Treating diabetes starts with the development of a personalized strategy to lower your blood sugar levels and keep them stable. That’s because high blood sugar levels can lead to a number of complications over time, such as an increased risk for heart disease, stroke, blindness, numbness or pain in the feet and legs, known as diabetic peripheral neuropathy, and amputation, according to the American Diabetes Association (ADA).

“When you are newly diagnosed, the sooner you can get blood sugar under control, the fewer complications you will see down the line,” explains Dr. Lakshmi Goudar, an endocrinologist with Sentara Endocrinology Specialists in Norfolk, Virginia.

If you’ve just been diagnosed, your doctor is likely to recommend metformin—usually as a generic but also available under such brand names as Fortamet, Glucophage, Goumetza and Riomet—along with a healthy diet, regular exercise and weight loss, according to the latest care guidelines issued by the ADA. Your doctor will work with you to set blood sugar targets, or goals, that you should aim for.

First approved by the Food and Drug Administration in 1995 for treating diabetes, “metformin is still the first-line treatment,” Goudar says. That's because it's effective and safe for most people, and also is less costly than many other treatment options. The drug, an oral medication, works by increasing your body’s ability to use the insulin your pancreas naturally makes. Insulin helps your body use blood sugar so that it doesn’t run high. Metformin also reduces the amount of blood sugar your liver makes.

If your blood sugar levels were very high when you were first diagnosed with diabetes, you might also be prescribed insulin to stabilize your blood sugar and help your pancreas, which has been working hard to try to manage your blood sugar levels.

“The only way your pancreas can rest is to give insulin,” Goudar says.

Diabetes Treatment Plan

While you and your doctor work on your treatment plan, it’s also important to devise a plan for diabetes-friendly meals, regular exercise and weight loss. To control your diabetes, you should be moderately physically active at least 150 minutes a week, as well as doing two or three strength-training workouts weekly.

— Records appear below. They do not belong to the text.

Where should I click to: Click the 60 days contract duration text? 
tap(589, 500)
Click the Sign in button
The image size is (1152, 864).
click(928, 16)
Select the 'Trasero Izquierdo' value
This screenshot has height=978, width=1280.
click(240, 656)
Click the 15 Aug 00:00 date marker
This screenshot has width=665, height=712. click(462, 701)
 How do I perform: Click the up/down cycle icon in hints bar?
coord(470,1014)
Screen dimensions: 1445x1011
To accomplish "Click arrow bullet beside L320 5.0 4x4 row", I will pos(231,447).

“Exercise increases insulin sensitivity,” says Goudar, which means that your body can use insulin more effectively, helping to make all your other treatment strategies more successful. Exercise also helps with weight loss. Losing at least 5 percent of your body weight can improve diabetes control. Consider working with a certified diabetes educator to plan a diet, exercise and weight-loss program that will help control your blood sugar levels.

To find out how your treatment plan is going, your doctor will periodically check your fasting blood sugar levels, and you'll also have an A1c test, which measures your average blood sugar level for the past three months, explains Goudar. You'll also need to learn how to check your blood sugar at home so you can control your levels throughout the day.

If your blood sugar levels are not responding, or you cannot take metformin for some reason, your doctor might recommend a new medication or combination of diabetes medications from seven different drug classes, as well as insulin.

“I want you to think of all the meds I can put you on as part of an arsenal to fight diabetes,” Goudar says.

For your part, she says, it's important to remember that diabetes treatment is personalized. Share any and all concerns with your doctor, whether you’re worried about cost, the time it takes to manage diabetes, what you can eat or side effects of treatment.

With all the available options, changes to your treatment plan are almost inevitable—but they don't mean you haven't managed your diabetes. Rather, tweaking your treatment plan is how you and your doctor can work together to find the right treatments for you.